> Exercise requirements
A) In the text about Dana White and Paul Daley, at which event and in which city did Josh Koscheck beat Paul Daley?
B) Translate this sentence from the text about Dana White and Paul Daley into Spanish: "People are sick and dying and you can’t be in the hospital fighting."

> Reading text
Props: Yahoo Sports
Quoteworthy:
"I’m no Josh Koscheck fan. Personally, I think he’s [expletive]. We actually don’t get along very well. I like Paul Daley a lot, but what he did was inexcusable. He walked over to Koscheck and Koscheck could have thought he was coming over to shake hands or congratulate him and he took a cheap shot at him like that. If you throw a sucker punch like that after a fight in the UFC, I don’t care who you are, you’re done. He’ll never fight for us again. I cut Nick Diaz after he was fighting [Joe Riggs] at the hospital. People are sick and dying and you can’t be in the hospital fighting. I cut the guy even though I know he’s a very good fighter."
UFC President Dana White has some very unflattering words for 170-pound welterweight number one contender Josh Koscheck, who overcame the British invasion of Paul Daley at UFC 113 last Saturday night in Montreal. Despite his fondness for "Semtex," White handed the power-puncher his pink slip after taking a swipe at "Kos" following their fight on May 8 -- and even draws comparisons to Nick Diaz (even though Diaz fought three more times under the UFC banner following his hospital incident). Fighter conduct has been a hot topic on the heels of the Strikeforce CBS brawl in Nashville back on April 17, but is any different than unprofessional behavior in other sports? Or just magnified because MMA is an industry already pegged as "unnecessarily violent" by mainstream haters?

> Provided data
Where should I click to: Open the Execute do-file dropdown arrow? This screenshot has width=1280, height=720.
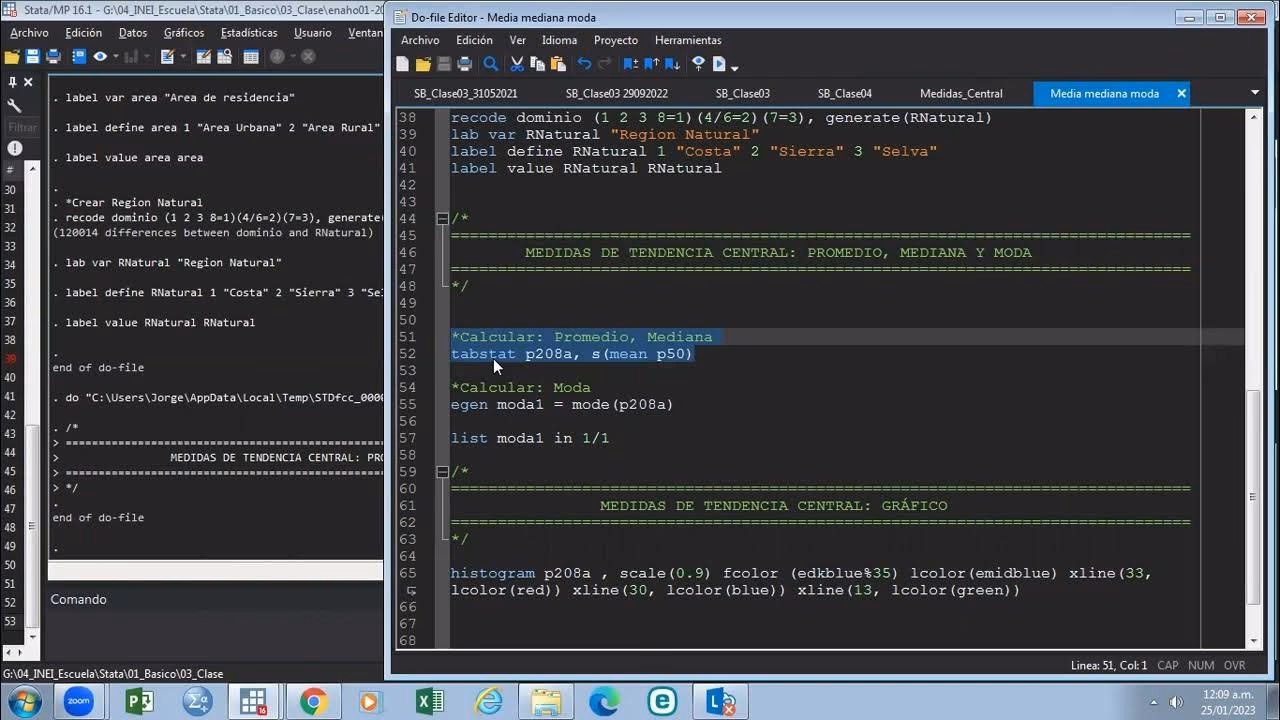pos(734,66)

> Outputs in order
A) UFC 113 in Montreal

B) La gente está enferma y muriéndose, y no puedes estar peleando en el hospital.